The Restaurant at Patowmack Farm
Lovettsville / Modern American / $$$$*
It’s hard to say what plays a stronger role in chef Vincent Badiee’s culinary background: Is it his years in New York City and Washington, DC, playing key roles at restaurants like Eleven Madison Park and Gravitas? Or is it his childhood, spent on a Virginia farm? At The Restaurant at Patowmack Farm, he makes a spiritual homecoming, cooking the kinds of food that have earned his restaurants Michelin stars, but using ingredients that he helps to cultivate and harvest on site.
Dinner menus run the length of nine courses, each one honed from the best bites of the season. The meal will likely start with crackers made from seeds bound together with spices into a snack so addictive that you ask your server to leave them on the table until you’ve finished them just before dessert. And that sweet finish? It’s worth saving some of your local steak or pork schnitzel for the next day in order to make room.

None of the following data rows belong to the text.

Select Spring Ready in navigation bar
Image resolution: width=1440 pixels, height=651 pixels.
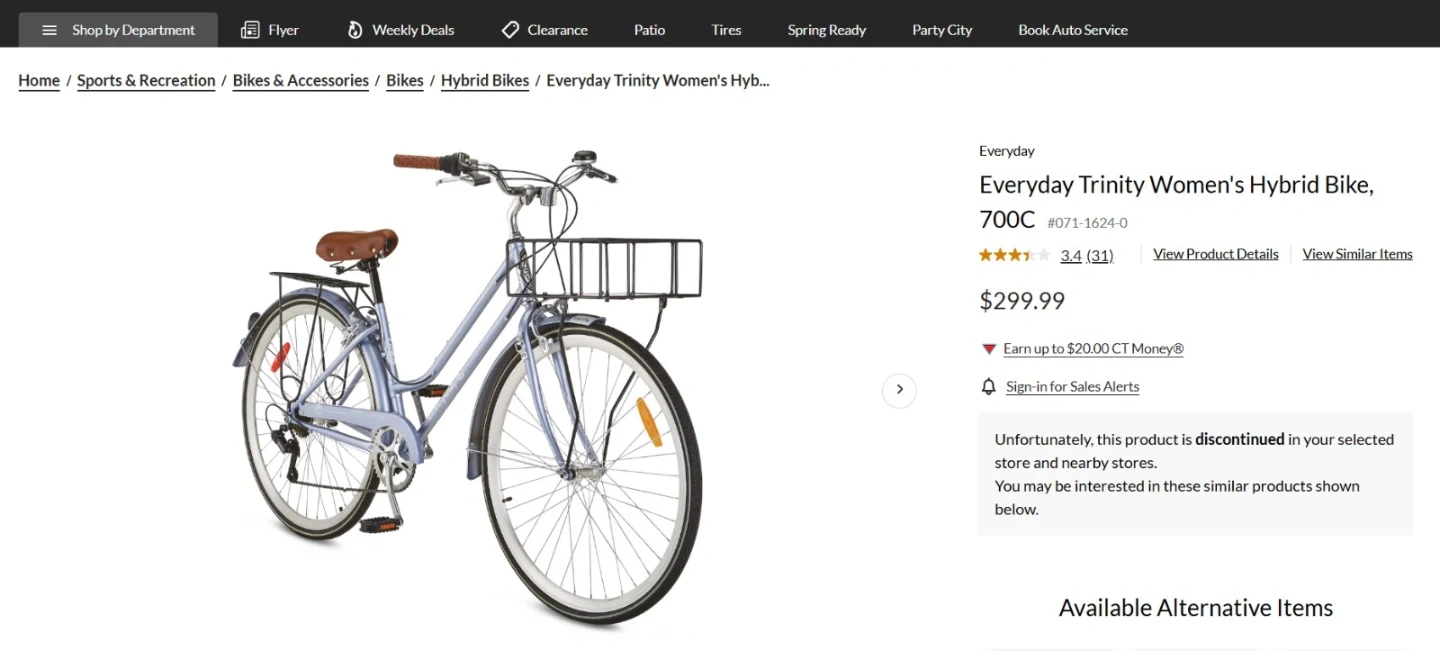point(826,30)
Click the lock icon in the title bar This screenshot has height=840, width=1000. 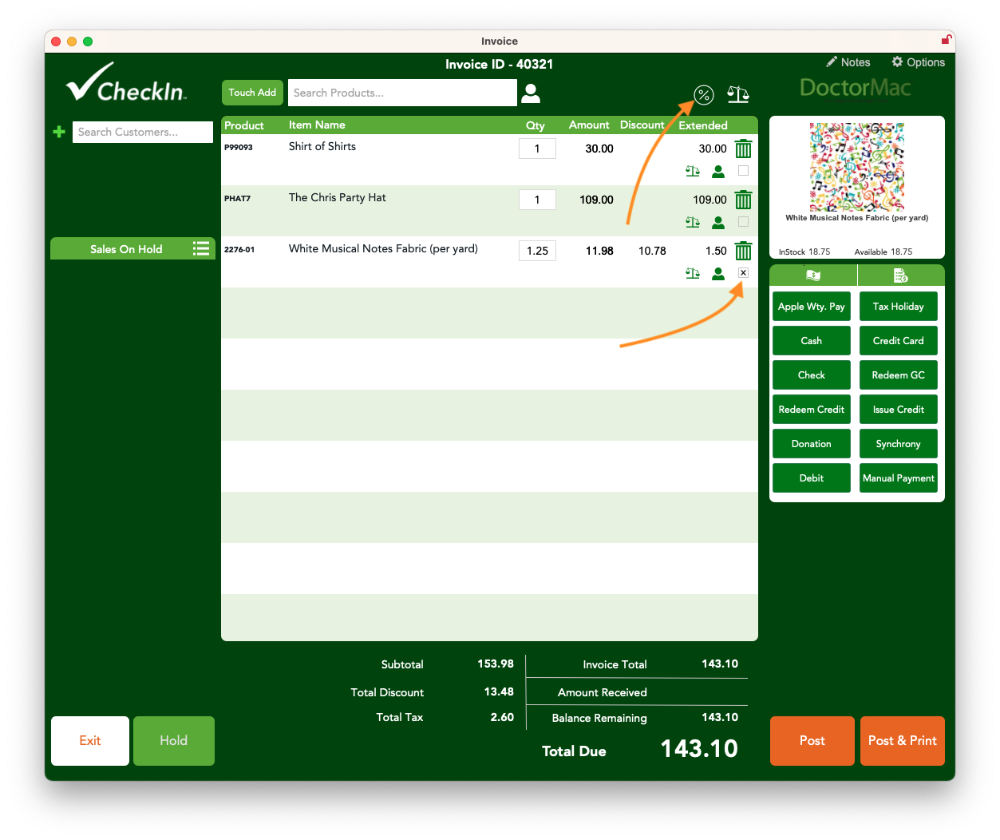944,41
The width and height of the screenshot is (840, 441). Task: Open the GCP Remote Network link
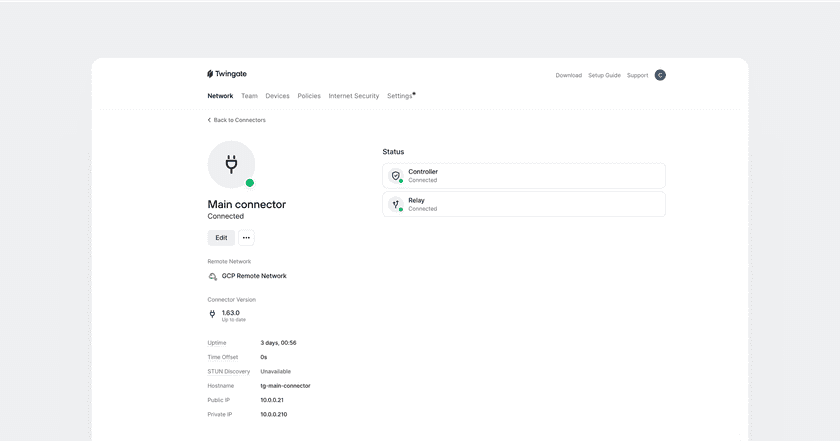254,276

During blueberry season, dessert might be a lacquered purple-ish dome sealing in the flavor of white chocolate mousse and blueberry jam. Blueberry sauce is drizzled over the plate like a monochromatic Jackson Pollock, a study in the freshest fruit of the season. All of Badiee’s experience has added up to this moment and this plate.

See this: The glass conservatory feels like eating in a greenhouse strung with festive lights, but dining outside in the summertime is the best way to take in views of the Potomac below.
Eat this: Except at brunch, there’s only one choice, but the tasting menu includes hit after hit.
Service: What hospitality crisis? This large team is perpetually on its toes.
When to dine here: You and your other half have something to celebrate with a night to remember.